───── EXERCISE MATERIALS ─────

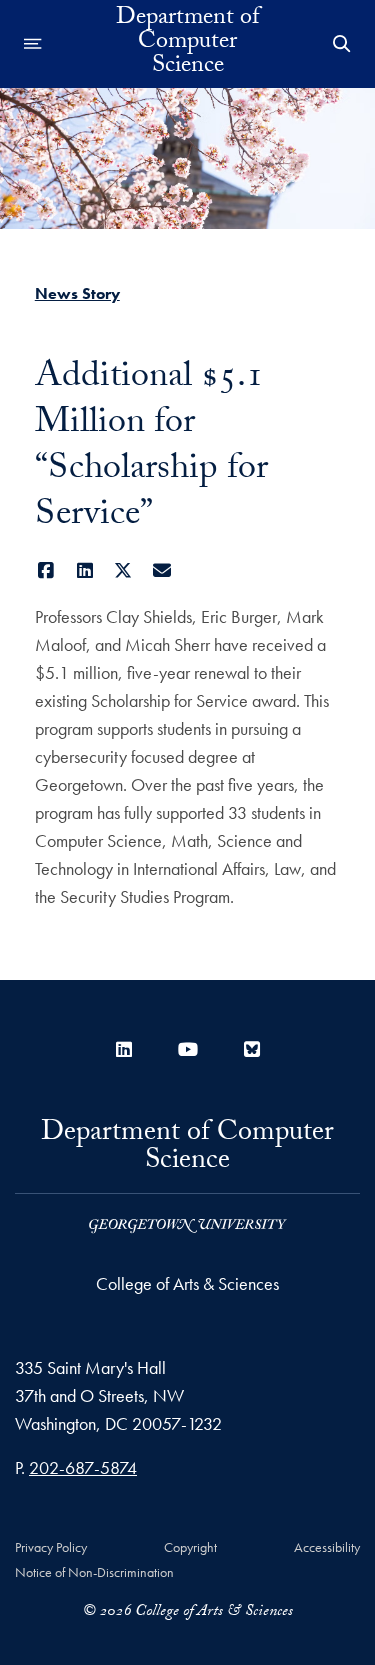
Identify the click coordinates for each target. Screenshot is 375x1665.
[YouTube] (188, 1049)
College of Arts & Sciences (187, 1283)
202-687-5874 (83, 1467)
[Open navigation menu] (33, 44)
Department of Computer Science (187, 44)
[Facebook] (46, 570)
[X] (123, 570)
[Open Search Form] (342, 44)
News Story (77, 293)
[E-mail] (161, 570)
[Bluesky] (252, 1049)
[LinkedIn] (84, 570)
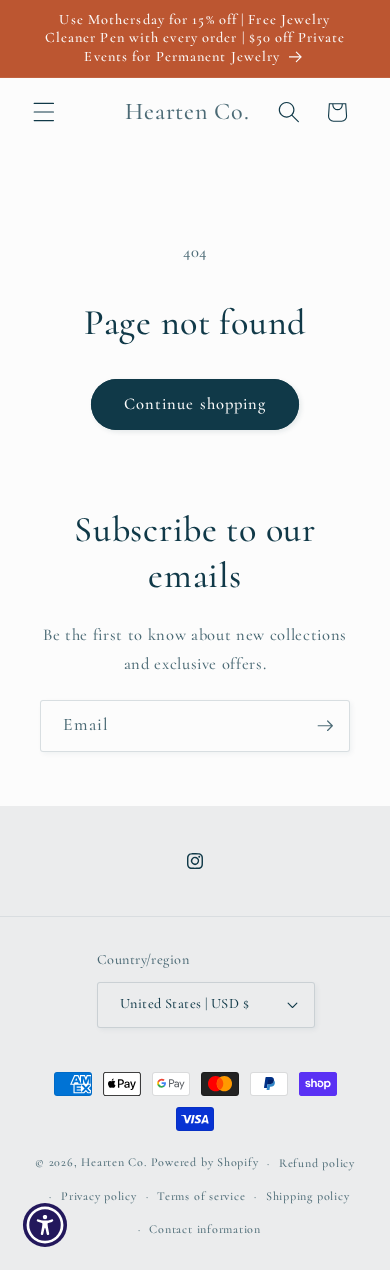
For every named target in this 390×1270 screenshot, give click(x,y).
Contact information (205, 1229)
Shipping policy (308, 1196)
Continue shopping (195, 404)
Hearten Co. (113, 1163)
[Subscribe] (325, 726)
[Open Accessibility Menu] (45, 1225)
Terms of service (201, 1196)
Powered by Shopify (205, 1163)
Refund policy (317, 1163)
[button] (44, 112)
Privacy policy (99, 1196)
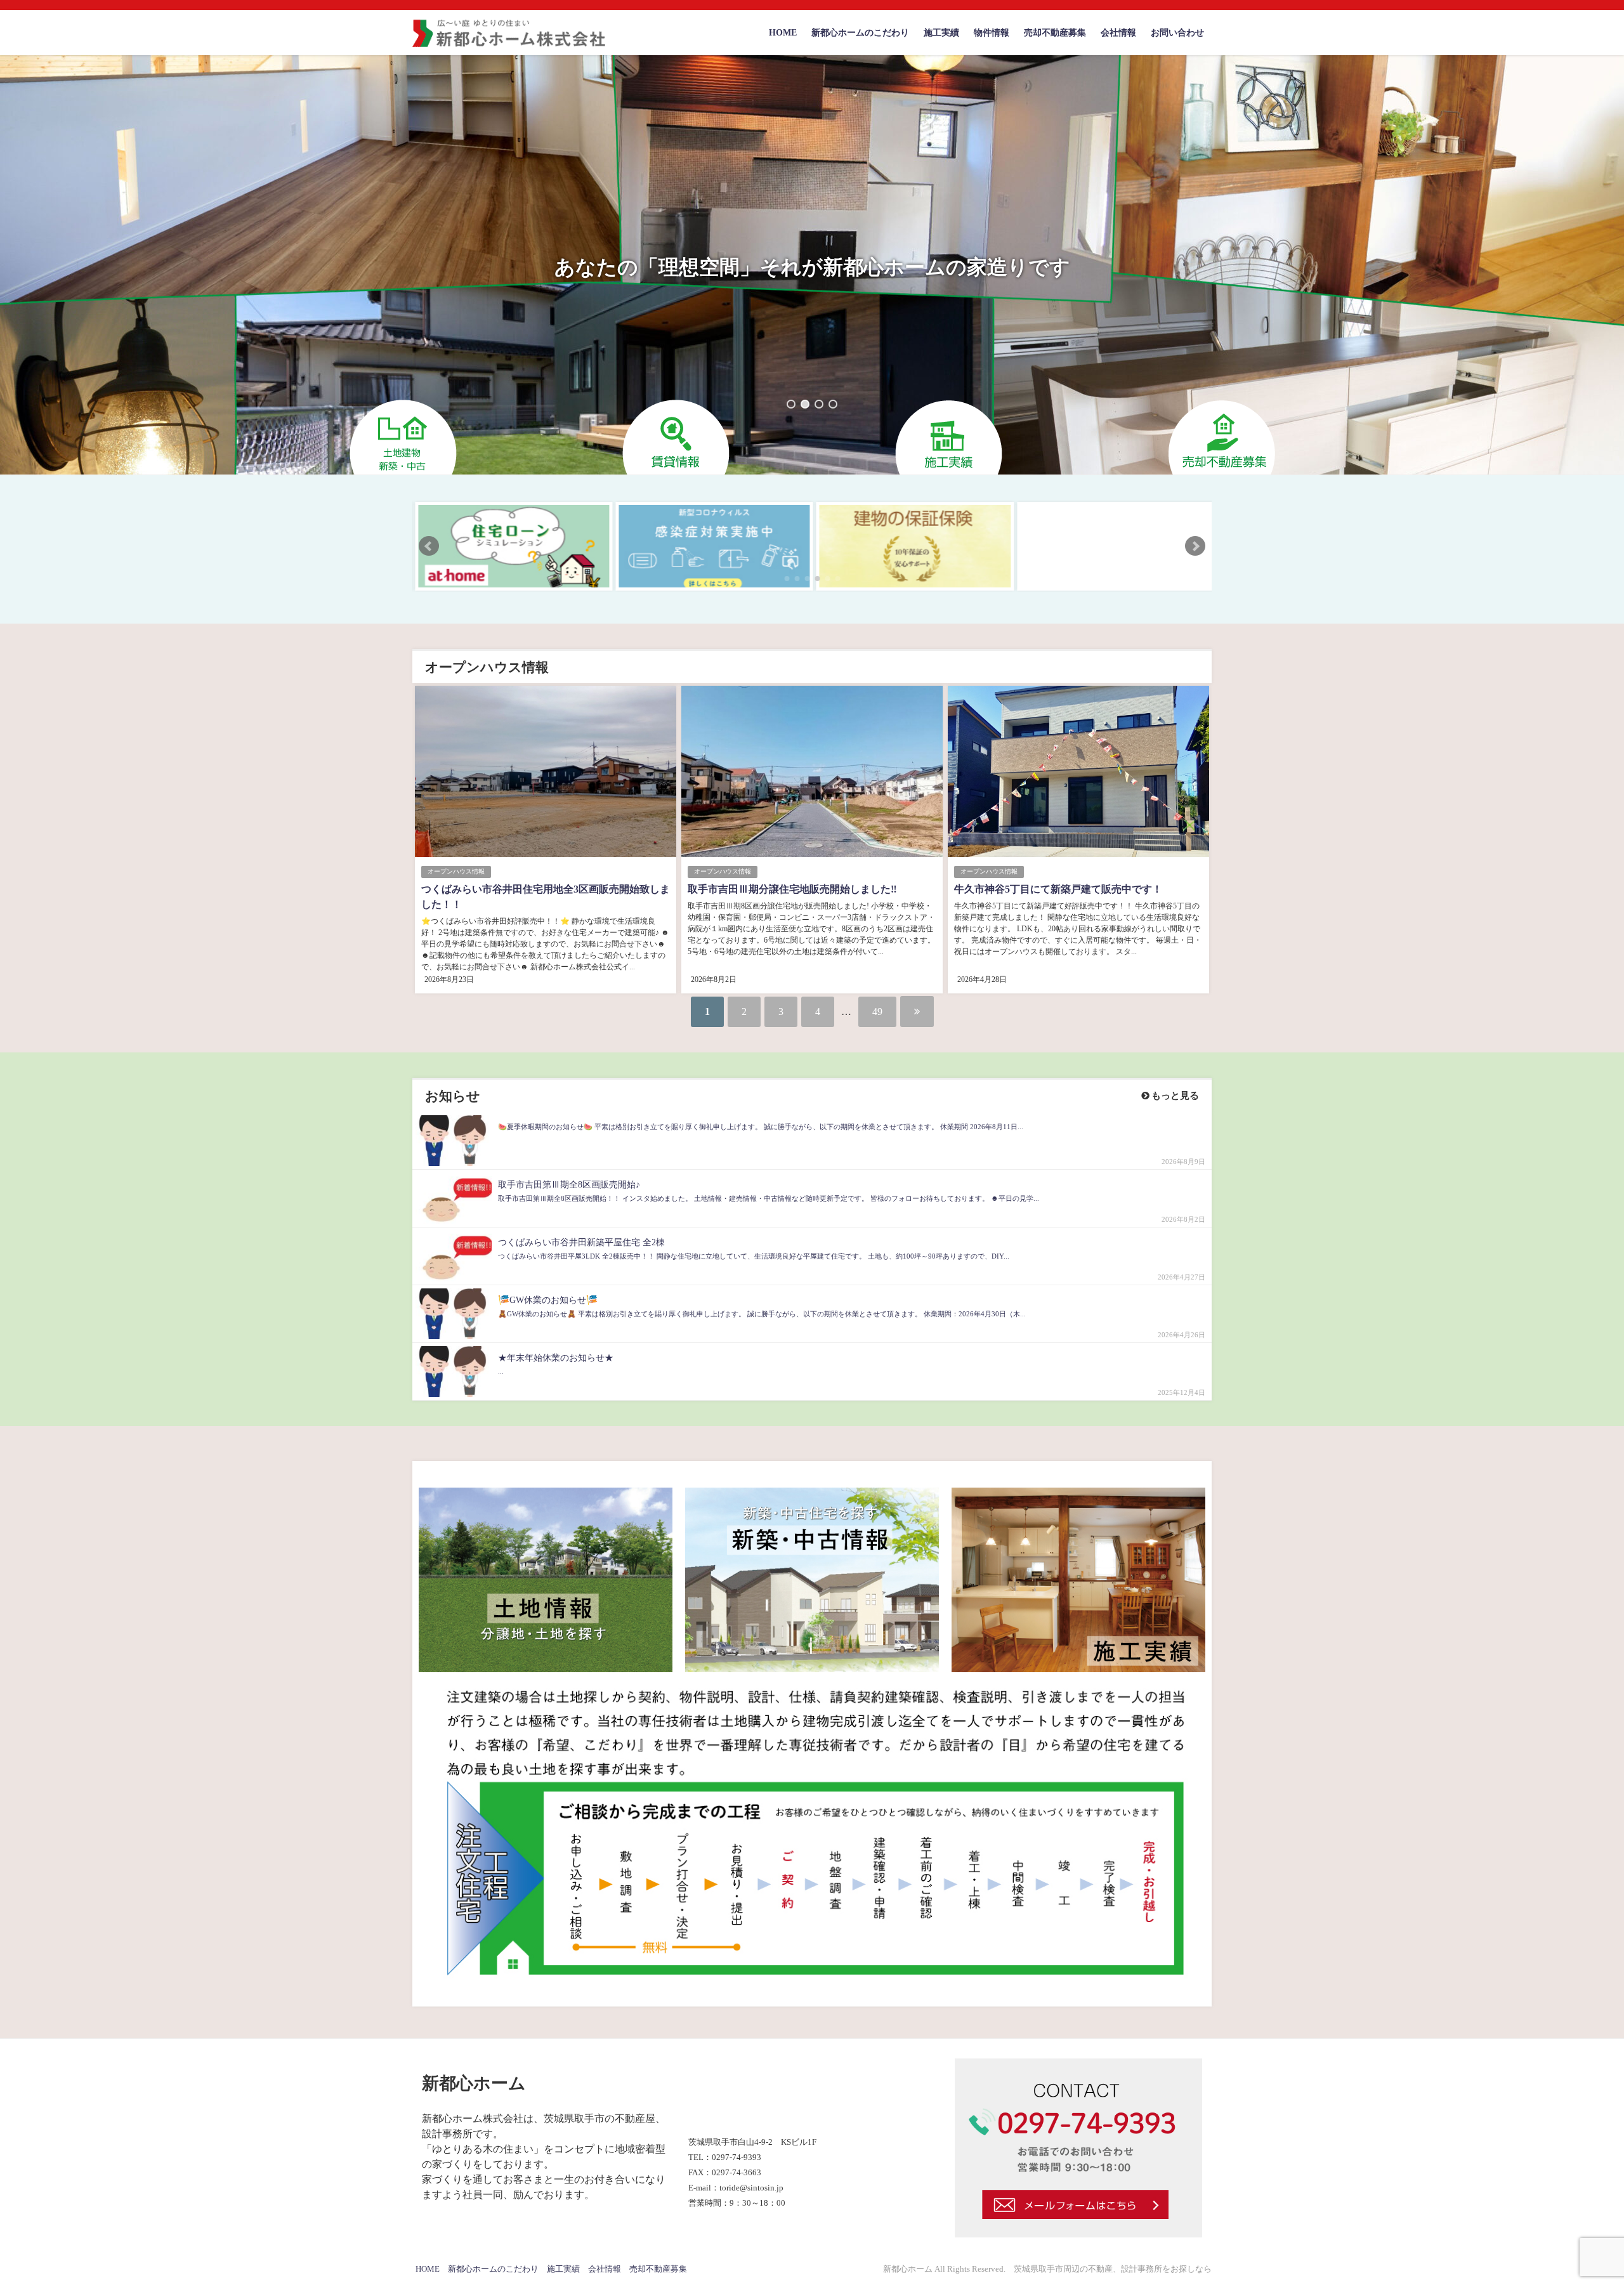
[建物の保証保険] (912, 546)
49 (877, 1011)
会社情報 (1118, 32)
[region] (812, 265)
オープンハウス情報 (456, 871)
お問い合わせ (1177, 32)
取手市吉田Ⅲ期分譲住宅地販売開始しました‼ (792, 889)
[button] (791, 404)
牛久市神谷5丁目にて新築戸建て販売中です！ (1058, 889)
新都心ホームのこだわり (860, 32)
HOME (783, 32)
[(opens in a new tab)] (511, 546)
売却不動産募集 (1055, 32)
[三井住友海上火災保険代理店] (1113, 546)
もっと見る (1174, 1095)
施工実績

─────

> _WORK TASK_: In the entries above, find the line holding "[YouTube] (188, 1049)" and the line holding "[E-mail] (161, 570)", then retype exactly those two lines and every line between them, and nothing else.

> _RESPONSE TO THIS TASK_:
[YouTube] (188, 1049)
College of Arts & Sciences (187, 1283)
202-687-5874 (83, 1467)
[Open navigation menu] (33, 44)
Department of Computer Science (187, 44)
[Facebook] (46, 570)
[X] (123, 570)
[Open Search Form] (342, 44)
News Story (77, 293)
[E-mail] (161, 570)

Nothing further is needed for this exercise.